A Word from Saint Cyril of Jerusalem
Today the Church also remembers Saint Cyril of Jerusalem, bishop and doctor, whose fourth-century catecheses walked seekers step by step into the mysteries of Christ. He taught the newly baptized to read their own story inside God’s story: to see water that looks ordinary as the womb of new creation, bread that appears simple as the Body that gives life. Cyril’s insistence was simple and profound: we do not invent the faith; we receive it. In Lent, that matters. Those preparing for Easter sacraments and those renewing baptismal promises alike are apprentices to the same truth Jesus speaks today: life is given, not seized; judgment is trusted, not managed; holiness is learned by looking at the Father with the Son.
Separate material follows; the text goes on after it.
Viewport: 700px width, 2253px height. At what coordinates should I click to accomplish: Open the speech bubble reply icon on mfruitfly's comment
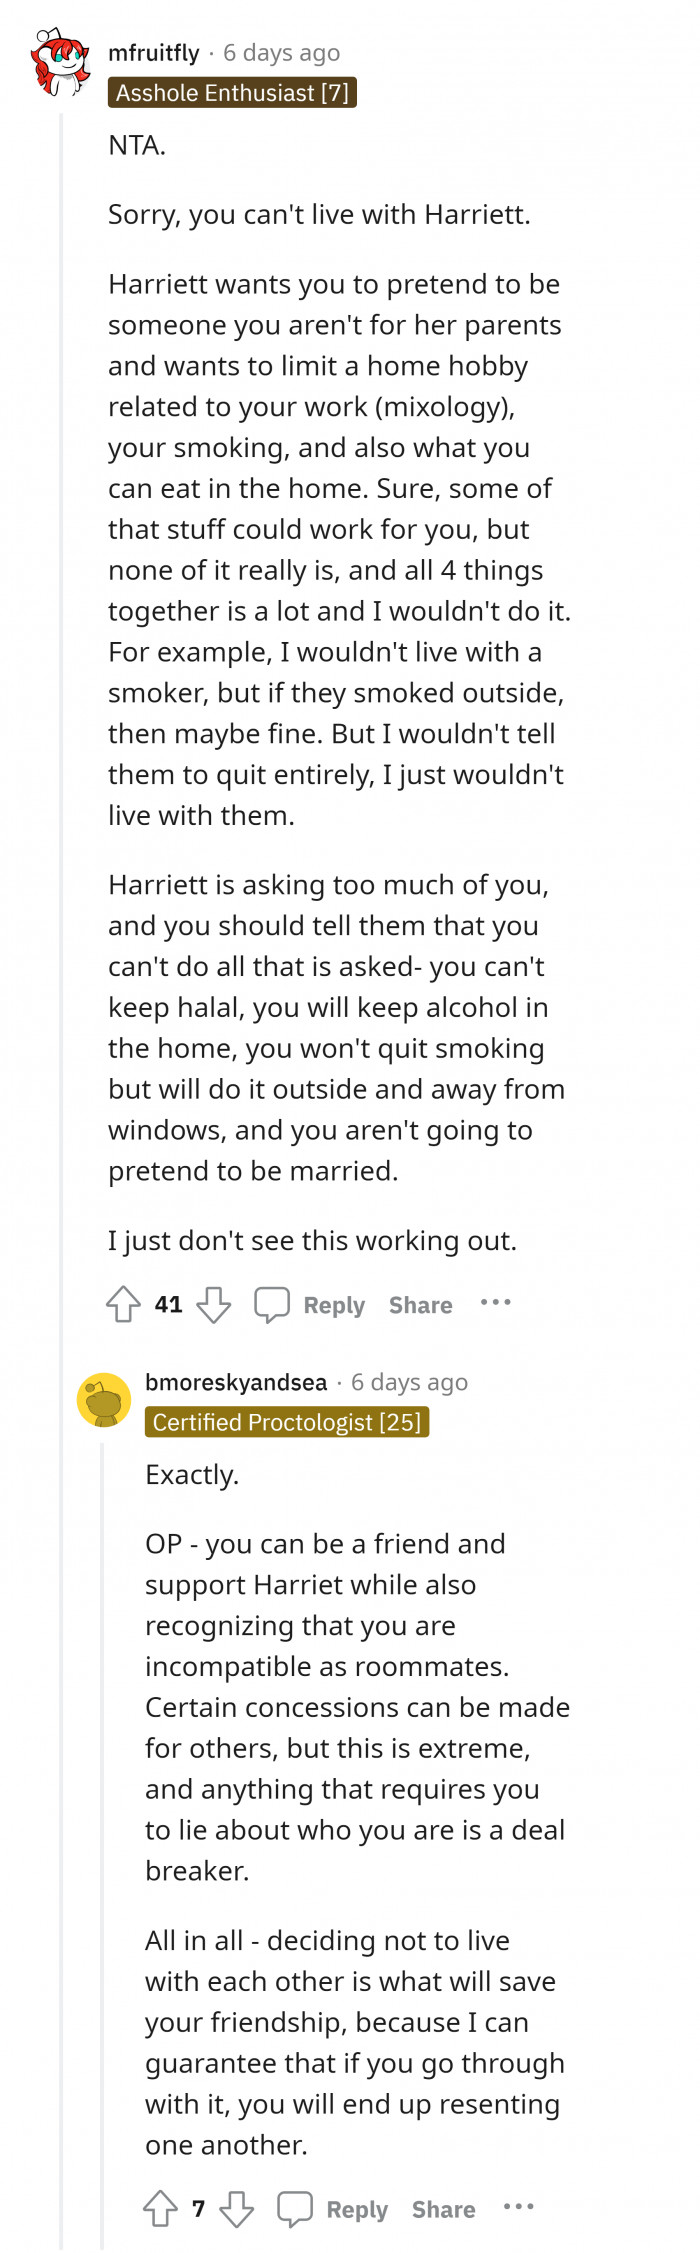click(x=273, y=1303)
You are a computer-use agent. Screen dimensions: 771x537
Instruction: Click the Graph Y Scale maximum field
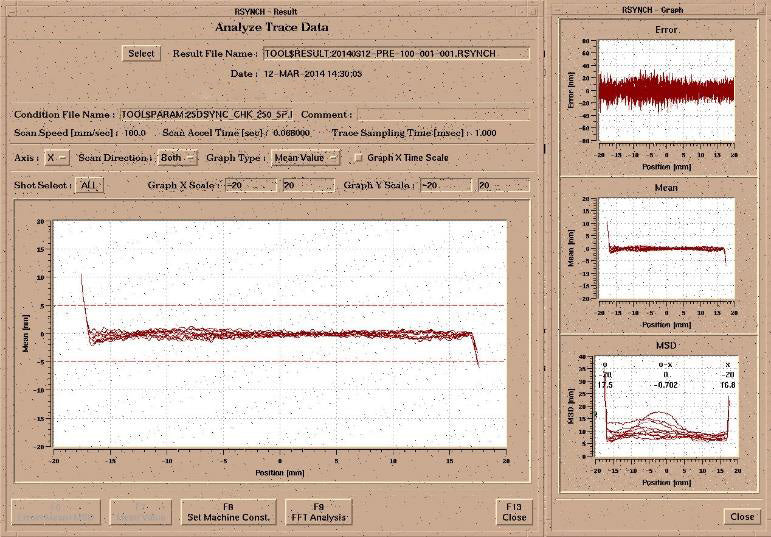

Passing from Death to Life
Isaiah promises a road where there seemed to be none. The Psalm sings of a God who lifts those who are bowed down. Jesus declares that the Father’s love does not clock out and that his own voice can raise the dead even now. If the week ahead feels like a bare height under a scorching sun, remember: the One who pities leads by springs of water. If it feels like work no one sees, remember: the Father is at work until now.
Honor the Son today by trusting him, listening, and letting his life become visible in your deeds. In that honoring, people who feel forgotten will learn they are remembered, and those who have settled for survival will take their first real steps toward life.